_TASK DIRECTIONS_
List every username that appears as a poster in the forum thread below, naming each only once.

_PASSAGE PROVIDED_
== == ==
# 50mm 1.2



## MonteGraham (Sep 24, 2013)

What is the sharpest aperture from 1.2-2.8??


----------



## The Bad Duck (Sep 24, 2013)

on crop: http://www.photozone.de/canon-eos/158-canon-ef-50mm-f12-usm-l-test-report--review?start=1 
on full frame: http://www.photozone.de/canon_eos_ff/472-canon_50_12_5d?start=1

Answer is f/2.8 is sharpest in the intervall mentioned.


----------



## Andy Davison (Sep 24, 2013)

+1 for f/2.8 - in my experience, it's pretty sharp to f/2.0 but it noticably falls away 'wider' than f/2.0.


----------



## MonteGraham (Sep 24, 2013)

Andy Davison said:


> +1 for f/2.8 - in my experience, it's pretty sharp to f/2.0 but it noticably falls away 'wider' than f/2.0.



So for creamy bokeh with good sharp focus i should be at f/2.0??


----------



## AmbientLight (Sep 24, 2013)

MonteGraham said:


> So for creamy bokeh with good sharp focus i should be at f/2.0??



I don't know, if this is really the correct answer. Then again your question in itself may be a bit misleading.

If you want the most creamy bokeh, you should shoot wide open at f1.2. Otherwise you will miss some of that bokeh goodness.

With your 5D Mark III even at f1.2 you will be able to achieve sharp focus reliably.

That at f1.2 not much will actually be sharp is just an effect of shooting at this aperture. What you really need to ask yourself is how much beyond the focal plane you actually want to be sharp? For me it often depends on circumstances such as distance from subjects and so on.
== == ==
_ITEMS_
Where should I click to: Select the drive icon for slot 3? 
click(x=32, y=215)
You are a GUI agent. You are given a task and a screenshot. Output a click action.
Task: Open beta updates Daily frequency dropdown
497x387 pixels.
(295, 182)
== == ==
_WRITTEN REPLY_
MonteGraham, The Bad Duck, Andy Davison, AmbientLight